As the curator of that exhibition, I will rely upon the expertise of both our artist and a dedicated exhibition designer. Of course, we already have an extraordinary artist, Weshoyot Alvitre. However, when it comes to making the most of the Library Company’s admittedly modest exhibition space, we wanted to ensure that we enlisted a designer with both a commitment to our project and its values as well as a wealth of experience with other Philadelphia cultural heritage institutions.
To that end, we drafted up and widely circulated a request for proposals for which we received numerous strong responses. In fact, half a dozen designers visited the Library Company and conducted a walkthrough of the exhibition space with our project team and conservation staff.
After a rigorous debate, we selected Keith Ragone Studio (KRS) as our exhibition designer. KRS has 35 years of experience working with Philadelphia cultural institutions as well as recent experience re-presenting historical narratives of America’s colonial past. They also bring a complete project team to this task. In addition to President and Creative Director Keith Ragone, the KRS project team includes an experienced graphic designer (Karen Schmidt), installer and fabricator (Preston Link), and print production services (Berry & Homer).
Below are several examples from their impressive and wide-ranging portfolio.
“Carved in Stone: American Monuments, Myths & Memory” (2018)
The Heritage Center of the Union League of Philadelphia
A 1,100 sq. ft. exhibit in the historic League House in Philadelphia. The exhibition examines American monuments from those celebrating founding fathers to the confederate monuments of the “Lost Cause,” asking visitors what they think about the removal of those icons
“Paint, Pattern & People: Furniture of Southeastern Pennsylvania, 1725-1850” (2012)
Winterthur Museum, Garden & Library
A 6,000 sq. ft. exhibition exploring the diverse furniture of southeastern Pennsylvania and the people who made, owned, inherited, and collected it. The exhibition explored the cultures and creativity of the area’s inhabitants, primarily those of British and Germanic heritage, this show featured nearly 200 objects.
“Marvels & Ciphers: A Look Inside the Flask” (2010)

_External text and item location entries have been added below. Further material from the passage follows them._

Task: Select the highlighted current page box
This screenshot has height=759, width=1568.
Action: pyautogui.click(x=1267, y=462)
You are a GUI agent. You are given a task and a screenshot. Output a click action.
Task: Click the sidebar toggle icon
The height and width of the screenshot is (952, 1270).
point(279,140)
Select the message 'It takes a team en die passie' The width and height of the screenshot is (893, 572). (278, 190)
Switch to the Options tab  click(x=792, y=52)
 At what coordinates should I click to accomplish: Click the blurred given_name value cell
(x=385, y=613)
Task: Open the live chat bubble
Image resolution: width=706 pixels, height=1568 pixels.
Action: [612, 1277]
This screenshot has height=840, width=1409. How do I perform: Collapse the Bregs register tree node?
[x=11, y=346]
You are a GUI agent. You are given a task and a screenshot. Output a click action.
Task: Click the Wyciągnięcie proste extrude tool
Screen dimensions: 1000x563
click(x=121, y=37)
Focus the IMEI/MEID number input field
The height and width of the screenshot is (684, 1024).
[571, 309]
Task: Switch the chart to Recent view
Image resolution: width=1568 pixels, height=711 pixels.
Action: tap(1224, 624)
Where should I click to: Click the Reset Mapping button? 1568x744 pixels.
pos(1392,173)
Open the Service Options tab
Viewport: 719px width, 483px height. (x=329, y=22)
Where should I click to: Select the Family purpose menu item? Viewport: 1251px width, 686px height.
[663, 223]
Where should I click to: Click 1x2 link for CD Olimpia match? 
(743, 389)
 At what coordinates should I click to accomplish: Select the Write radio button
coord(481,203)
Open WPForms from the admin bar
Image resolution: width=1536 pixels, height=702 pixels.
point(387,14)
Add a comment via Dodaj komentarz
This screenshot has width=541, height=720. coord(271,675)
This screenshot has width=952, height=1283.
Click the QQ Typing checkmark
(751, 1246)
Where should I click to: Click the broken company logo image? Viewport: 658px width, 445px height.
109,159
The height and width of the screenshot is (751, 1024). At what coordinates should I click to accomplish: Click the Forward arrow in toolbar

The Science History Institute
A 1,200 square foot temporary exhibition of archival materials and paintings for the Institute’s important 17th and 18th century alchemical collections. The studio worked with museum curators to design an exhibition focusing on alchemy and quantum chemistry, to show how new discoveries have awed and frightened both the scientific community and the public at large over the centuries.
Redrawing History: Indigenous Perspectives on Colonial America has been supported by The Pew Center for Arts & Heritage.